ティナは拳銃弾をアンドロイドの頭に立て続けに3発打ち込んだ。内部で回路がショートする音がして、アンドロイドは動かなくなった。
「危ない危ない…」
不安定な車内で前に滑り込むティナ。アンドロイドの死体を後部座席に放り投げ、エア・フライヤーを地上に降ろす。前を飛ぶリムジンも同じように地上に降りた。
「大丈夫ですか?」
リムジンから降りたアメリアが、真っ先にティナにかけよる。
「大丈夫。傷ひとつないよ。犯人は捕まえられなかったけどね。アンドロイドを使って襲撃させたらしい」
ティナはエア・フライヤーから降り、ハンドガンを懐にしまう。そして、アメリアと一緒に降りたジョンの方を向き直った。
「ちゃんとした教官に習ってないにしては、悪くはなかった。だけど、もうちょっと身の安全を考えた撃ち方をした方がいいよ。あそこでこいつが撃ってたら、あんた今頃、天国よ」
ティナは親指で壊れたアンドロイドを指す。アンドロイドは厚手のコートに手袋を身に付け、下半身にはなにも付けていない。頭部からは煙を噴いている。
「うん、理屈ではわかってたんだけどさ。ティナが危ないと思うと、ね」
飛燕を持ったまま言葉を濁すジョン。その後ろにジェームスが立つ。
「待ってくれ、もしかしてこの少年はアシスタントといいながら、まだライセンスを取っていないのか?」
「ああ、そうだけど、なにか問題でも?」
ティナは何でもないことのように答える。
「問題ないわけがない!少年の銃器類の所持は禁止されてるし、H.Mライセンスを持たない人間を護衛につけて、もしものことがあったらどうするんだ?君ら自身も危ないことになるんだぞ?」
ジェームスは一気にティナに詰め寄り、大声で怒鳴る。
「ジョンはもう12歳だ。銃刀類の所持はもう大丈夫な年齢よ。親と市警の許可はもう取ってあるし、問題ない。それにこいつは、そこらの頭に花が咲いたボンクラよりはずっと役に立つ。悪いけれど、この点では妥協できないね」
鋭い目つきでジェームスをにらむティナ。その目には少なからず怒りが見える。
「だが、君は…」
まだ何か言いたげなジェームスの前に、アメリアが立つ。
「やめて、ラッカーさん。この人達は、私たちの命を救ってくれたんですよ?それを、そんな風に言うなんて…」
「悪いが、信用できるかどうかわからなくなったのでな。君はどう思ってるんだ?」
アメリアの言葉を遮り、ジェームスが噛みつくように言い放つ。ジェームスの言葉を聞き、ティナの尻尾がいらいらと揺れた。

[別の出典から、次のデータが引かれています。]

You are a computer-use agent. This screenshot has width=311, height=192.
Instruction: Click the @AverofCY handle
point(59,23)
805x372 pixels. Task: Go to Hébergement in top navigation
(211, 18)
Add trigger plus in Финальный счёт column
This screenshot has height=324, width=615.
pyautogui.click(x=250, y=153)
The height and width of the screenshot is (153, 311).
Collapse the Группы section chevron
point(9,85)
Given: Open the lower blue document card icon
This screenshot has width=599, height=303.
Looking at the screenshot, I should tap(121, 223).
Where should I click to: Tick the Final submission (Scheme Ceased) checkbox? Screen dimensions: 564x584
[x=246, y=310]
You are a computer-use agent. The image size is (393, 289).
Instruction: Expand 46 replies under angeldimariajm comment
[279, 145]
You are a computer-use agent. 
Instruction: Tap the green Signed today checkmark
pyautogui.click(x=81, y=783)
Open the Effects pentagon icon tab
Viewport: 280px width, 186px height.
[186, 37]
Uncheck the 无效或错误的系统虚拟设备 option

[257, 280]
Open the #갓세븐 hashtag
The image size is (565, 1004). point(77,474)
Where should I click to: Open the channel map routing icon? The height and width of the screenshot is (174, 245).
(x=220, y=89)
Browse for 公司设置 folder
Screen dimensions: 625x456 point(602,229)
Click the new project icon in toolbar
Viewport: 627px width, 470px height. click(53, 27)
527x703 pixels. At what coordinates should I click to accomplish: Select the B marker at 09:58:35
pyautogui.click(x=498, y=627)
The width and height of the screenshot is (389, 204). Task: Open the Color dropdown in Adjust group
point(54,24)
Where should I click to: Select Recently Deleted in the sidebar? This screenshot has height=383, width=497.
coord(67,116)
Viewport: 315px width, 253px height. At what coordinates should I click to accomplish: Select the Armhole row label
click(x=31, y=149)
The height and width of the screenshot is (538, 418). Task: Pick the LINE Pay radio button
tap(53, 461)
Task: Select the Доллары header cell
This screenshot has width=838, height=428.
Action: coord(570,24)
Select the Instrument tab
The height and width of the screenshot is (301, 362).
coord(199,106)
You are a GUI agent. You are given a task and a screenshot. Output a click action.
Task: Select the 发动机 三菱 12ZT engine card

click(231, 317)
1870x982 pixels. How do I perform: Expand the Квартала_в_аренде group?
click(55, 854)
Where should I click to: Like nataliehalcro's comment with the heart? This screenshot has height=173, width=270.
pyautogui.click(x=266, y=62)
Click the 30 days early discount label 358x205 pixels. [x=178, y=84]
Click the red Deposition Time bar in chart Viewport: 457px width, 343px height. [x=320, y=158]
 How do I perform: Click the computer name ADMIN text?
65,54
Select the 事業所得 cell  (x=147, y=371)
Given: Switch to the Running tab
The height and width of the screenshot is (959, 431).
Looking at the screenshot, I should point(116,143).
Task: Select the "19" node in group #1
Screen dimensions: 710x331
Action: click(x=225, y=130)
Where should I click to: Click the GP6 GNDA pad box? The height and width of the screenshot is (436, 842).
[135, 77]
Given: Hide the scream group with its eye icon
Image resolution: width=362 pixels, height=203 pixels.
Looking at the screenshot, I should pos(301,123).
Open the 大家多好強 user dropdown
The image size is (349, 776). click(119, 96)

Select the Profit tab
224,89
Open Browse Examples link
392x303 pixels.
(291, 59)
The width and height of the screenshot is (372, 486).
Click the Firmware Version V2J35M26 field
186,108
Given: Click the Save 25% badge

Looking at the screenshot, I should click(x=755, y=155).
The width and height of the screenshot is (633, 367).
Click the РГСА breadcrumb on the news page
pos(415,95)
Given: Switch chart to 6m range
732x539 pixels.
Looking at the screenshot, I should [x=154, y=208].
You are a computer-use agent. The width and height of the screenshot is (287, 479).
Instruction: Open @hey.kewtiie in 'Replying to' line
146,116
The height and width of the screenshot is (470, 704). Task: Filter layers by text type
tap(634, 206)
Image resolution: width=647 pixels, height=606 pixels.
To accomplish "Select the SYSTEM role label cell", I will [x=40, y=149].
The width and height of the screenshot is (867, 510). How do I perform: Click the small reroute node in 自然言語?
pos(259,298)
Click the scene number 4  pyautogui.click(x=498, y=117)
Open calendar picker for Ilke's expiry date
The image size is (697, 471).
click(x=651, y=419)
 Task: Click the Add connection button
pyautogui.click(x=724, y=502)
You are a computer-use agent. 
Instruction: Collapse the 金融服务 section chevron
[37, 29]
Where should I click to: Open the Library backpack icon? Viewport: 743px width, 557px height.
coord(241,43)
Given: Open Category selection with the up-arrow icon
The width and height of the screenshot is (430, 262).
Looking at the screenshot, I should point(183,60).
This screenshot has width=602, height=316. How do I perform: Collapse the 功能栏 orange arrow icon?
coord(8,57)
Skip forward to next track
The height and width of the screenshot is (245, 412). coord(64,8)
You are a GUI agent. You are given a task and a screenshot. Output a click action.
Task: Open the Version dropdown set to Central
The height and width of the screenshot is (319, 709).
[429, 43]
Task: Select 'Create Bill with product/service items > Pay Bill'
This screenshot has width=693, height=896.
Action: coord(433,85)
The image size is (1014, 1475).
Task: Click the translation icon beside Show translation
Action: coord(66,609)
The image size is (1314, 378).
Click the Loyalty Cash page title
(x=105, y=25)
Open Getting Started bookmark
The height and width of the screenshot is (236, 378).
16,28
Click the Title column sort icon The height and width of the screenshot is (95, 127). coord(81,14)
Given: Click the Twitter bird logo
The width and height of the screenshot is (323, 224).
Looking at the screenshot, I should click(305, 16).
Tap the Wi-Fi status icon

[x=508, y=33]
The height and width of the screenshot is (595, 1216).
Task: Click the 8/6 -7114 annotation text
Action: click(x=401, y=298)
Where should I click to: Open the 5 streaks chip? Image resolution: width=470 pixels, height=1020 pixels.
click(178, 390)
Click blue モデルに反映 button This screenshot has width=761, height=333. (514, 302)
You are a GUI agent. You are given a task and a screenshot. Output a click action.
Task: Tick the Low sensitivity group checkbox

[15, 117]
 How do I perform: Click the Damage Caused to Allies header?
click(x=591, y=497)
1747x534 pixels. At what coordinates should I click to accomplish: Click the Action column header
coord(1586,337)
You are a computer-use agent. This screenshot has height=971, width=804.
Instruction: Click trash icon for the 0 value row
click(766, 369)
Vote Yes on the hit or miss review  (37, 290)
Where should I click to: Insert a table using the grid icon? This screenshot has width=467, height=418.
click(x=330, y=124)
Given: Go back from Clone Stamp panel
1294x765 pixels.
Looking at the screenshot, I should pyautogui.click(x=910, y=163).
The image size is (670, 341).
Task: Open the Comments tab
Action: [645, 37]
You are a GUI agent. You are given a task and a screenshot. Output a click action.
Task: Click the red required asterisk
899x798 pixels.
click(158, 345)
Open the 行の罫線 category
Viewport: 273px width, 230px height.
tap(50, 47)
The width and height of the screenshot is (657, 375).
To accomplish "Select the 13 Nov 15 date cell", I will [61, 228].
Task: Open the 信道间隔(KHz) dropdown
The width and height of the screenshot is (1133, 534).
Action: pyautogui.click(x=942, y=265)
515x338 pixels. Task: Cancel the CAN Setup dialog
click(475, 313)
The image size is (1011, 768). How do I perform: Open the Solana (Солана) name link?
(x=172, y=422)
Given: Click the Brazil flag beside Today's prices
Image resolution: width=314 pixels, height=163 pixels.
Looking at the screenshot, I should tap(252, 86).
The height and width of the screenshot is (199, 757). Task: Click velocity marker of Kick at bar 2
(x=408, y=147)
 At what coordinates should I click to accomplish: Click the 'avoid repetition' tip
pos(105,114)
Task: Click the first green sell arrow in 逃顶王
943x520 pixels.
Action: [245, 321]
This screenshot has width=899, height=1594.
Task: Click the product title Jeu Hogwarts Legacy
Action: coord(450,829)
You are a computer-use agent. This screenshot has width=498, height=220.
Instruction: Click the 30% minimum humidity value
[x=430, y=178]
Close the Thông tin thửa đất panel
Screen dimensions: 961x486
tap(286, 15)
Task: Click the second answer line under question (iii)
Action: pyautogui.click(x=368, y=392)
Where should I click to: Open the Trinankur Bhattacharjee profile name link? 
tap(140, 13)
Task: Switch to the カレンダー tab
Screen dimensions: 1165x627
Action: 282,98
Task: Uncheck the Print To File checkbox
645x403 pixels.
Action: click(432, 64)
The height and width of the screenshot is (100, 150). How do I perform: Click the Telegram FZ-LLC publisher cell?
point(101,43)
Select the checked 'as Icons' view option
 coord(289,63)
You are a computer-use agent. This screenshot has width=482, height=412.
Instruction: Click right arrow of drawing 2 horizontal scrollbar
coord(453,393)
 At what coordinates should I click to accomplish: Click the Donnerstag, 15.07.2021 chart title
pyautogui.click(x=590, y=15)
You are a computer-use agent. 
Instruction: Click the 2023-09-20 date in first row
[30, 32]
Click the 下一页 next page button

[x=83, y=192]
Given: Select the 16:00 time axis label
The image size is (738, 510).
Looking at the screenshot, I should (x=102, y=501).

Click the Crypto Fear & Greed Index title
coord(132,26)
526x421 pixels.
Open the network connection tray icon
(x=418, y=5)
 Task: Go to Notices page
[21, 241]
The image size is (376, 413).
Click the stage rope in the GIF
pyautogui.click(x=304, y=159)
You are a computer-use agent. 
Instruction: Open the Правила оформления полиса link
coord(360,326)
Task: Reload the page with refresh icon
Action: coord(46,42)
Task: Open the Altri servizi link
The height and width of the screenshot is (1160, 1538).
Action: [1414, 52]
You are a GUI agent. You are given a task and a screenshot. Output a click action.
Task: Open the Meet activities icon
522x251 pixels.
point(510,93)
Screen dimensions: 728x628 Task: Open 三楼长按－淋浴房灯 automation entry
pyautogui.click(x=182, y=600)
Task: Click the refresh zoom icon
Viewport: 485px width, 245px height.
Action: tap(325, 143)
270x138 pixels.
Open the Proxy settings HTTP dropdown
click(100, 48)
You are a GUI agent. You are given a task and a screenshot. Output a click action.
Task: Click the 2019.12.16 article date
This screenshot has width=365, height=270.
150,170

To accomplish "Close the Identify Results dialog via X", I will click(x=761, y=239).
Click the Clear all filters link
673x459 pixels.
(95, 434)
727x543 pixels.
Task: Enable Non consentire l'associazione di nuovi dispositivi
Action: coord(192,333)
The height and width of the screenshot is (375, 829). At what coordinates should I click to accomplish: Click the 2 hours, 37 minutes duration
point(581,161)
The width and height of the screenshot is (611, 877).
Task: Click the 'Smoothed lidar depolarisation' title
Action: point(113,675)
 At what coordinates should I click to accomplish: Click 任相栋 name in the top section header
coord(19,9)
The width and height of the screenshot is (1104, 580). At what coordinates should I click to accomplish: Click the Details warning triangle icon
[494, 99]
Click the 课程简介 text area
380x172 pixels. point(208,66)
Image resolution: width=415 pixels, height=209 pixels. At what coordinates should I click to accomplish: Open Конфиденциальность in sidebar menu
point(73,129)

「安全かどうかはともかく、この人達は私たちを命がけで守ってくれました。戦ってくれました。彼女の腕があれば、エンジンを撃ち抜くことだって容易だったはずです。だけど、犯人を殺さないで逮捕できるように、エア・フライヤーを落として被害を出さないように、彼女は危険をおかして飛び移りをしました。真似できますか?」
強い口調で言い放つアメリアに、ジェームスは黙り込む。その顔には、明らかにとまどいが見える。
「確かにそうだがな、私は倫理の問題を解いてるんであって。つまり、ライセンスも持たない少年に銃を持たせて、アシスタントとするということが…」
「大丈夫です。フィウスさんとアレッド君を私は信頼します」
とどめをさすようなアメリアの言葉に、ジェームスは心底困った顔で目をそらす。
「…わかった。ミス・フィウス、アレッド君、すまなかった…」
ジェームスがめがねを外し、頭を下げる。その顔には汗をかいている。車内と違い外は暑いが、その熱気のせいだけでもないだろう。
「いや、いいよ。信頼してもらってないことはわかった。期待してもらおうがもらうまいが、あたしらは仕事をやり遂げるだけさ」
ティナはため息をつきながら答えた。
ファンファンファン…
サイレンの音が近づき、パトカーの回転灯が見える。先ほどジェームスがかけた電話を聞き、駆けつけたらしい。
「事後処理を終わらせたら行きましょう。仕事に遅れちゃうけど、仕方ないわ」
アメリアが近づいてくるパトカーを見ながら、最後の方は独り言のように言った。